Me with a pitchfork in my hand pretending to work.

Saturday, April 05, 2008

More blathering and five photos

Hunter had his two-week appointment yesterday. He now weighs 10 lbs, 1.5 oz (he gained 11 oz!) and he's grown 1/4 of an inch, now measuring 22.25 inches. Don't know where he's at percentile wise, but suffice to say he's a big, hungry kid. His pediatrician says he has two chins and four cheeks.

Teri (Jerry's mom) left today. We were so sad to see her go. She was a TREMENDOUS help both with the boys and around the house, and it was great having someone besides ourselves to talk with all week. We're hoping she'll visit again soon. I know Wilder grew very attached to her over the week, even if he never let her cut his hair (he's sporting the "Nick Nolte" again. Sigh.)

I'm here by myself next week ... will be interesting to see how that goes.
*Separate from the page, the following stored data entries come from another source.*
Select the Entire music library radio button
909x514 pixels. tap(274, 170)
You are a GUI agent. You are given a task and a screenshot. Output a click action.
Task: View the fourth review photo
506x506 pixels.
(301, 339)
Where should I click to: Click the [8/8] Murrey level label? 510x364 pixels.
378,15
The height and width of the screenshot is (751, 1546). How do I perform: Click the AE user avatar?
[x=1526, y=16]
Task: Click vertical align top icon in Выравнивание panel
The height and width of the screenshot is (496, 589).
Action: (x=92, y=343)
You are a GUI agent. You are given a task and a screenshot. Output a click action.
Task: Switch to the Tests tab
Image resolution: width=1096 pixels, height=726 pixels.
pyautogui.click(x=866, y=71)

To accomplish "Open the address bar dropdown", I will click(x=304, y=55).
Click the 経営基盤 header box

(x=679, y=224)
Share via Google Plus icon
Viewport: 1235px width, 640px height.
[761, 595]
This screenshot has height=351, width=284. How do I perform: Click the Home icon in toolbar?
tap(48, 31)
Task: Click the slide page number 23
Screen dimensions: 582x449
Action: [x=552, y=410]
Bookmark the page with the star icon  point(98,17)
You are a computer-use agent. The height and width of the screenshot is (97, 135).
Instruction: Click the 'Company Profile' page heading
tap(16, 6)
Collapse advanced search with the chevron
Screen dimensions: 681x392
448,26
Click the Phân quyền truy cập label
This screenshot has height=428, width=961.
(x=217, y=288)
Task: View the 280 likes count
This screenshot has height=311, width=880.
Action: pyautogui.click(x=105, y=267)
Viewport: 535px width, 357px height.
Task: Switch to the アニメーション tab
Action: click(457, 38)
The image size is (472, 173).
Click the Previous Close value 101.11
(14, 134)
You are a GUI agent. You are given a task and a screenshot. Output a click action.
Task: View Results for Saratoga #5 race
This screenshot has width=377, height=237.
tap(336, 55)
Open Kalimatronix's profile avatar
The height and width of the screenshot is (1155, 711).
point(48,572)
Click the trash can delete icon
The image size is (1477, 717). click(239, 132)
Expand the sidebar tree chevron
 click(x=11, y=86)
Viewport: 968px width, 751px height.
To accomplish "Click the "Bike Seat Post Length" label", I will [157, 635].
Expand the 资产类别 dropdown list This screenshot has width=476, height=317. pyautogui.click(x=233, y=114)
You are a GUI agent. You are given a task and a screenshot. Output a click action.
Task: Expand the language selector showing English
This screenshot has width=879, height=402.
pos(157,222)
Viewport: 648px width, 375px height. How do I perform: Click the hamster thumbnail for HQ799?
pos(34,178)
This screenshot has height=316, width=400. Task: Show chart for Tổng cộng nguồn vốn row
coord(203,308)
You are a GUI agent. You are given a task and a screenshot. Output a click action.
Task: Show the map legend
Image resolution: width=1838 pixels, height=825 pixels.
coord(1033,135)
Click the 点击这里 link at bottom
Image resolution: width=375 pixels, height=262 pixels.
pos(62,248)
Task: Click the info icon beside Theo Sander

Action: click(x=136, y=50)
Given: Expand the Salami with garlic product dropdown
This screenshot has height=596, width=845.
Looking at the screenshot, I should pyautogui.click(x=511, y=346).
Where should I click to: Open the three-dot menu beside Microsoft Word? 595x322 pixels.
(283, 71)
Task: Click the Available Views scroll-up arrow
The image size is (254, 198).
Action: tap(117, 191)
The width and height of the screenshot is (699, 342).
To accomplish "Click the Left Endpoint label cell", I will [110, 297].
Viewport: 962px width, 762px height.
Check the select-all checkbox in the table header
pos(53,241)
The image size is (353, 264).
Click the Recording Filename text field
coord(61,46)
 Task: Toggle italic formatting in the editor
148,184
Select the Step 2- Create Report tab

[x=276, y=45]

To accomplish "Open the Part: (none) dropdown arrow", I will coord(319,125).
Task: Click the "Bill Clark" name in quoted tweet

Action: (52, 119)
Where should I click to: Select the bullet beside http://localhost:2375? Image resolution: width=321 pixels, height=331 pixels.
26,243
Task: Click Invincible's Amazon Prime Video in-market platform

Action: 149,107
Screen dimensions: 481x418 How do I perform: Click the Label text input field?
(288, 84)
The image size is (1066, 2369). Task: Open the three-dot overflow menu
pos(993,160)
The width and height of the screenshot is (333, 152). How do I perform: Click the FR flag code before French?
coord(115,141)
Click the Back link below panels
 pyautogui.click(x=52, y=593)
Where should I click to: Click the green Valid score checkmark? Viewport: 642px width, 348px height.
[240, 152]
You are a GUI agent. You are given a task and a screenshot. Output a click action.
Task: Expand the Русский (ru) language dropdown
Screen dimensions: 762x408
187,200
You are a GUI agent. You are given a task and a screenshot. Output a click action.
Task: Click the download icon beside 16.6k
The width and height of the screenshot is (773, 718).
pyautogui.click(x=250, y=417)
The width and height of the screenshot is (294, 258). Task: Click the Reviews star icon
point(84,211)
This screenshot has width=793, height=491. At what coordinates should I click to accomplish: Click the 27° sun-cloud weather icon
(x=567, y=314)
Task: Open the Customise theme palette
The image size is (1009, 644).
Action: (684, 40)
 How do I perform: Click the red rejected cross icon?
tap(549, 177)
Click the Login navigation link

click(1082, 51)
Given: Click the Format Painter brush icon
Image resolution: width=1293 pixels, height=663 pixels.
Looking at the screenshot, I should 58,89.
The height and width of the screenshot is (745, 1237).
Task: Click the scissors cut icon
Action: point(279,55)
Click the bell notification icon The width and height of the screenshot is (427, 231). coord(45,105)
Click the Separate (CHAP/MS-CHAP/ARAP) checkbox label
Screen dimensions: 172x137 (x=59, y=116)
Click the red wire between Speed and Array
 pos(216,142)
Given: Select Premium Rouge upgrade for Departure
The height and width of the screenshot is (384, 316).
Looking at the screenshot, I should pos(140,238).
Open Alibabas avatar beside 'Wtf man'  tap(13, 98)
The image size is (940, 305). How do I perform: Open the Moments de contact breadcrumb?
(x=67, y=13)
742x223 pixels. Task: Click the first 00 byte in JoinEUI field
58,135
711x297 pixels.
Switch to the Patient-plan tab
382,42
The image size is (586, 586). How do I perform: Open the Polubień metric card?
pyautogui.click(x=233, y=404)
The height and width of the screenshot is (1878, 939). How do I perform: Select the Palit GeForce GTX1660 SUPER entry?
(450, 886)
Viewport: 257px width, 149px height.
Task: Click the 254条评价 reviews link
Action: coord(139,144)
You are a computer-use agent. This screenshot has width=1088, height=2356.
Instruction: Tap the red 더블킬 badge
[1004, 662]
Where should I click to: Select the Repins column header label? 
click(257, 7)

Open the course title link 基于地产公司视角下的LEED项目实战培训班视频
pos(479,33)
I'm so much more mellow this time around, though, that I'm not freaking about it like I did with Wilder.

Jerry got the pool cleaned and shocked a couple days ago and today he and Wilder have been out there, mostly just splashing and wading. No full immersions yet. It's much to chilly still for that, but it sure was great to sit there rocking Hunter while I watched the guys play. Wilder is doing awesome with Hunter. He's accepted him as a full -fledged family member. He hates it when Hunter cries and will race to find Jerry or I, and searches desperately for a bink he can stick in the kiddo's mouth.


Chillin' with the boys


Gramma gives Wilder his bath and encourages splashing with abandon. Wilder thinks "best gramma ever!"


Could there be a surer sign that summer is approaching the Scott household than this?


What's up Spike?


Handsomest boys ever.

Wednesday, April 02, 2008

New pics

Too tired to write captions. Enjoy. Love, k.